→ Problem
For the entries below, report every line that includes the word "gear".

[Screenshot grounding data]
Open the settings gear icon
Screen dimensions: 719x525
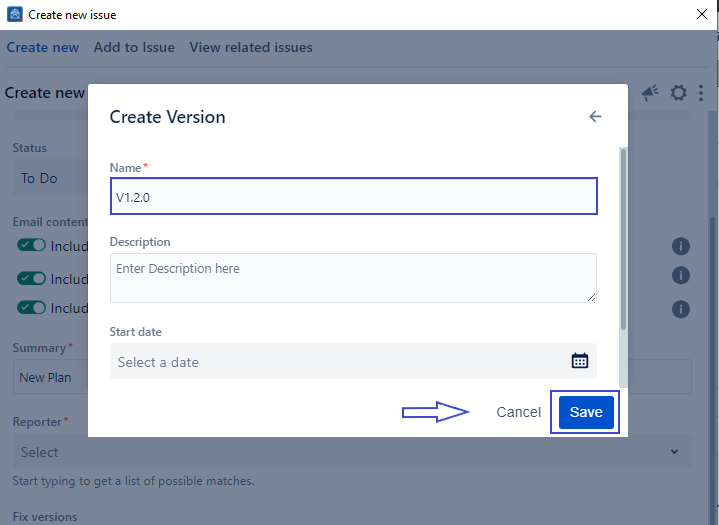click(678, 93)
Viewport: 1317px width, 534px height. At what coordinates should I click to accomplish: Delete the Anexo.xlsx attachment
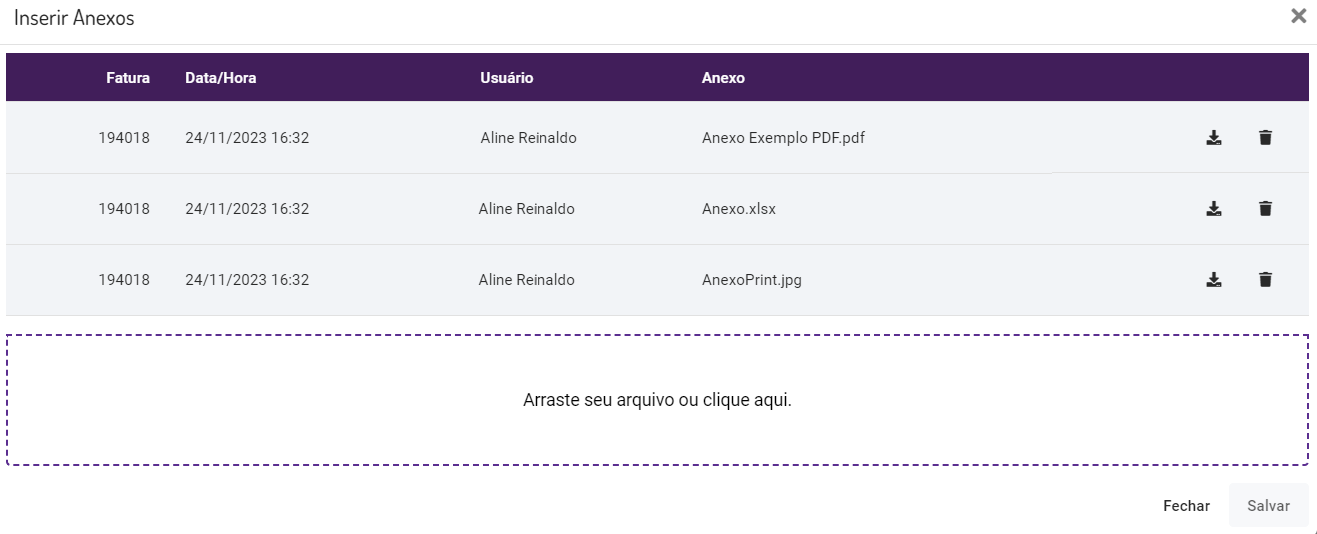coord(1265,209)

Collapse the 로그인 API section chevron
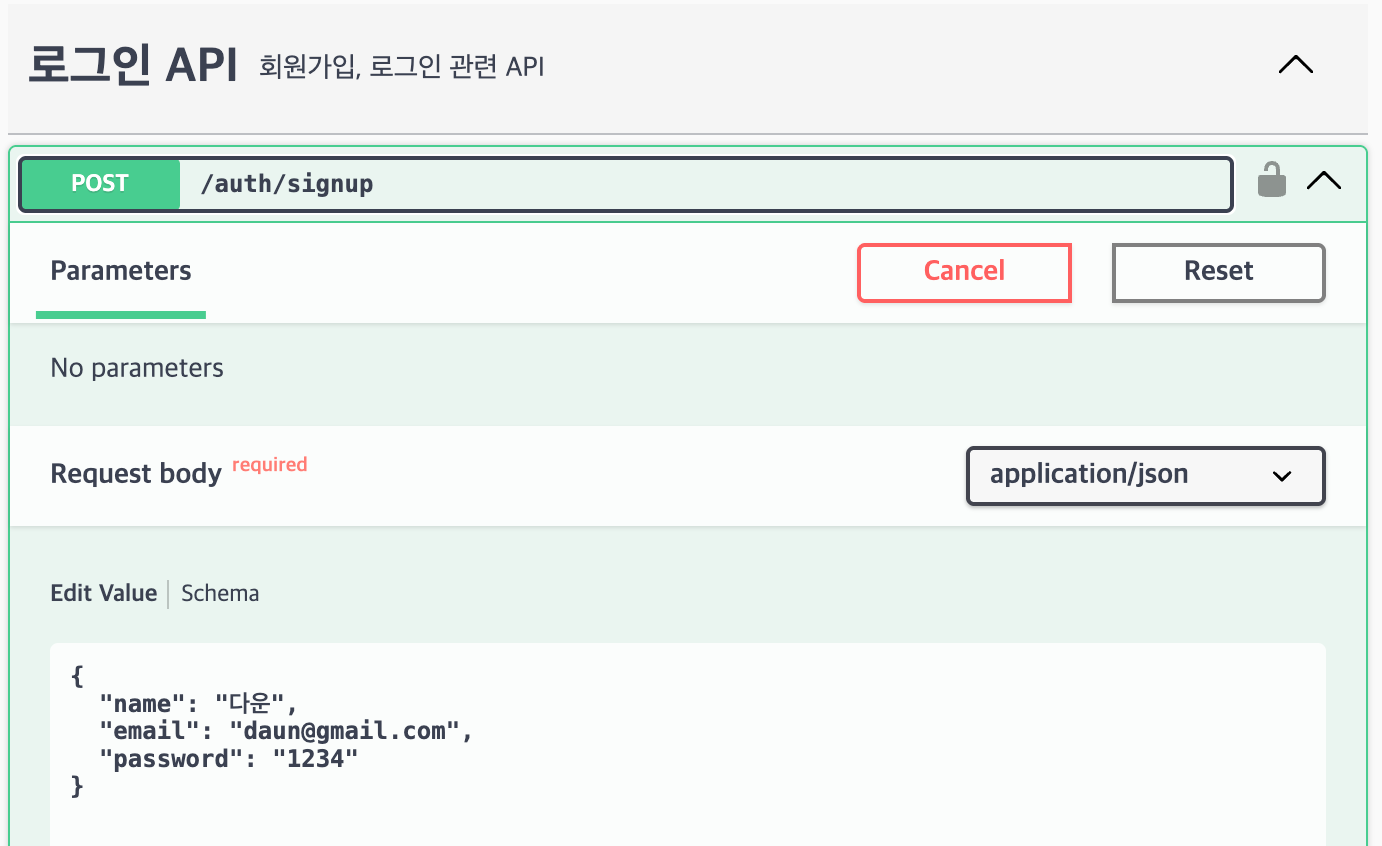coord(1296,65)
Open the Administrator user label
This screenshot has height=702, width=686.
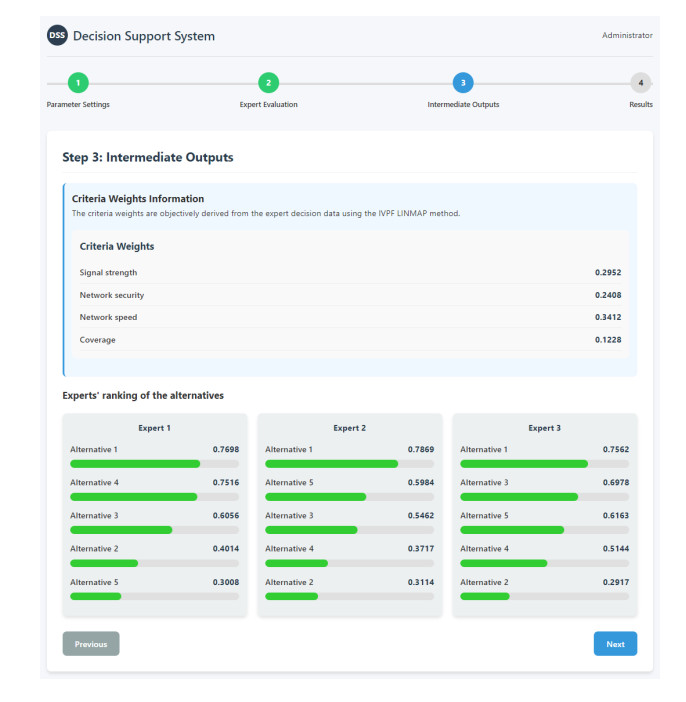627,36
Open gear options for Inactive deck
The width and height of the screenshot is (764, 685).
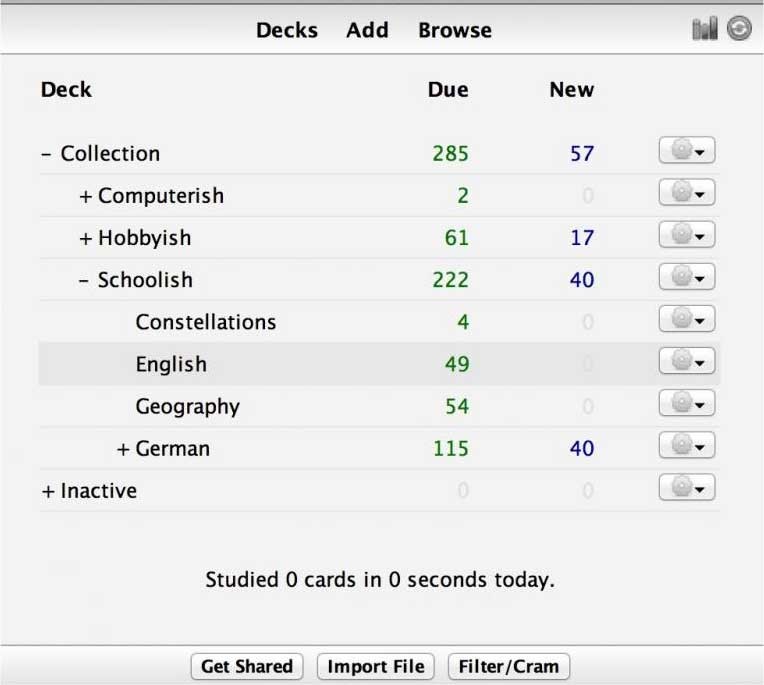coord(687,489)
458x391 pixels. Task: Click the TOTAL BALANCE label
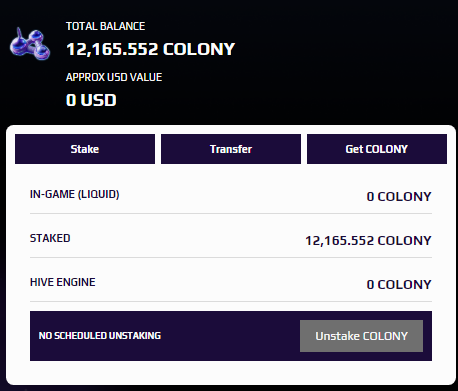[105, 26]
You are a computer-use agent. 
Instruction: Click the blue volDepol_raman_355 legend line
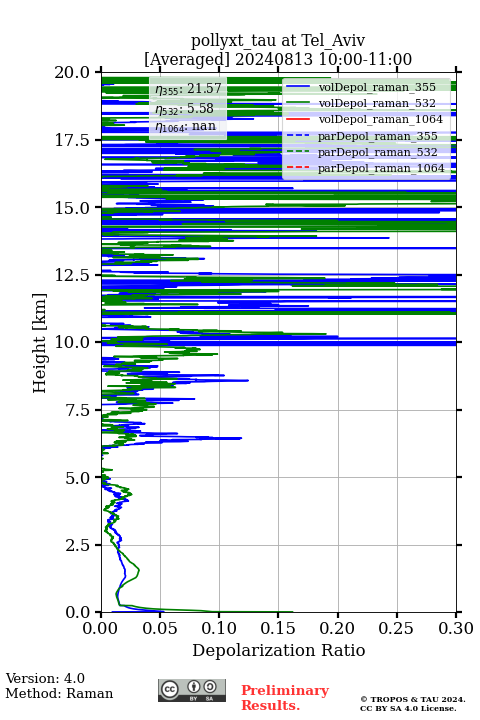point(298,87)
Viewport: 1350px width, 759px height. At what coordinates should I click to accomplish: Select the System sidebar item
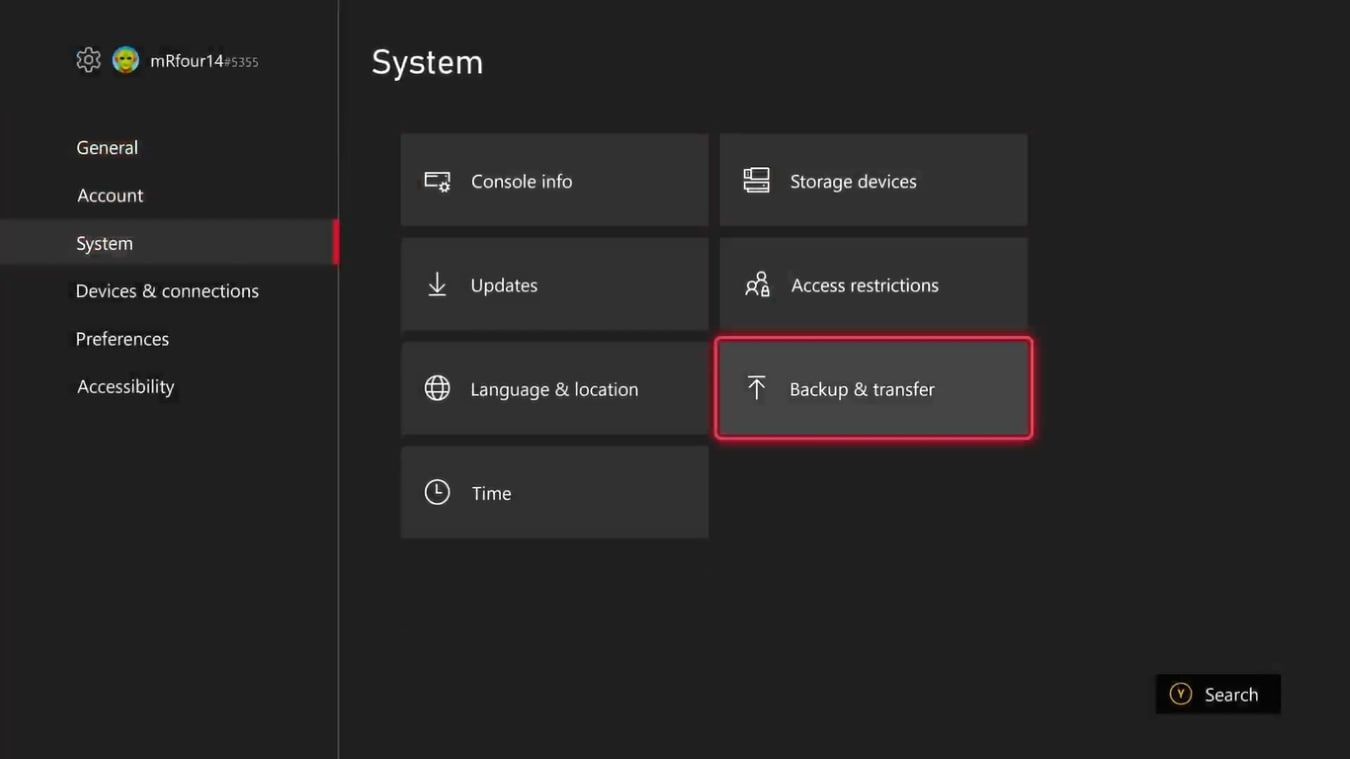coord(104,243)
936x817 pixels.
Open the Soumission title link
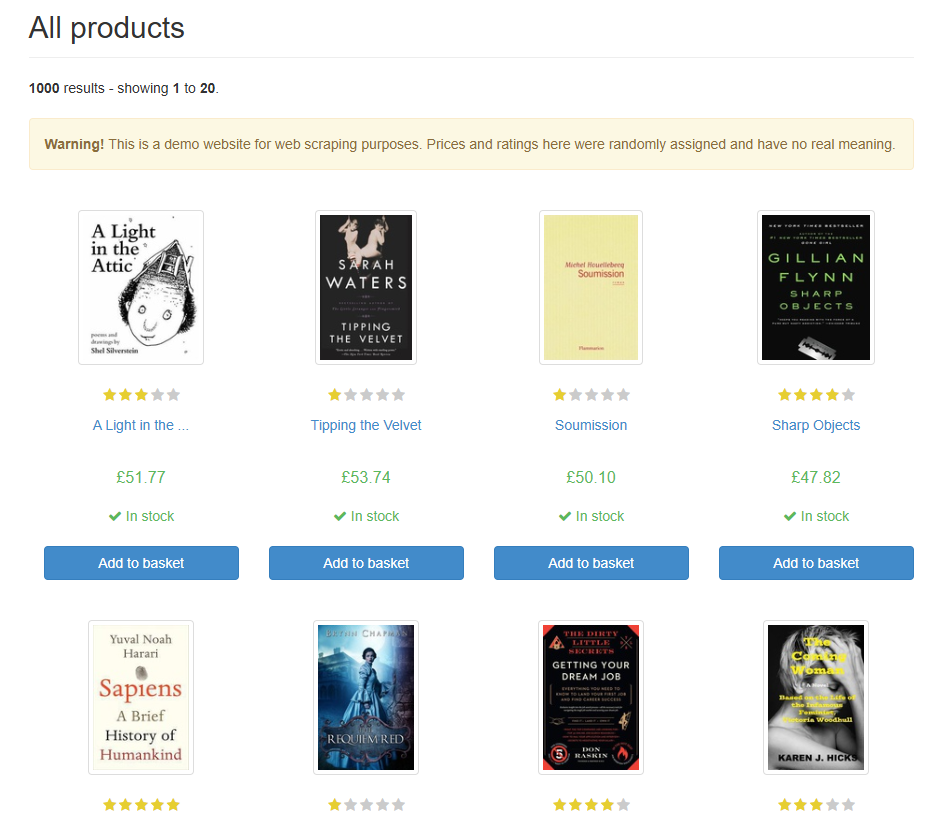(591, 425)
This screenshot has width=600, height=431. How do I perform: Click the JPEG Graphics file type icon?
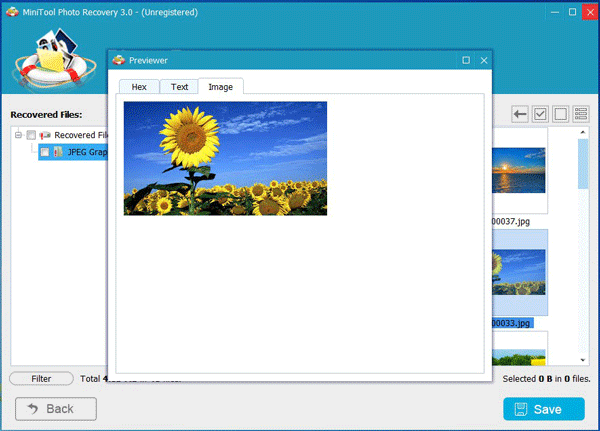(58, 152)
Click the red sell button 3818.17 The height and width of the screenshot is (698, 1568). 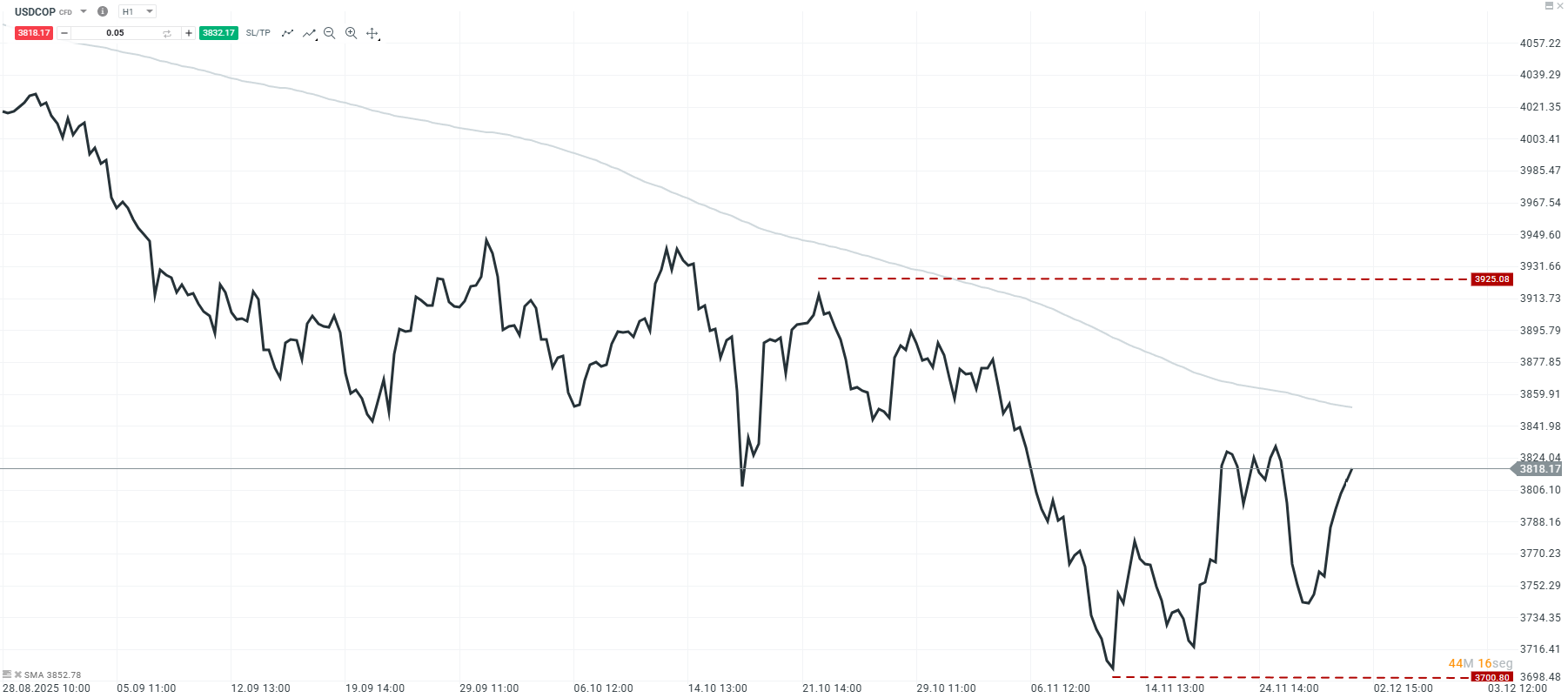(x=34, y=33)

→ Task answer
Open the settings gear icon
Open gear options for Inactive deck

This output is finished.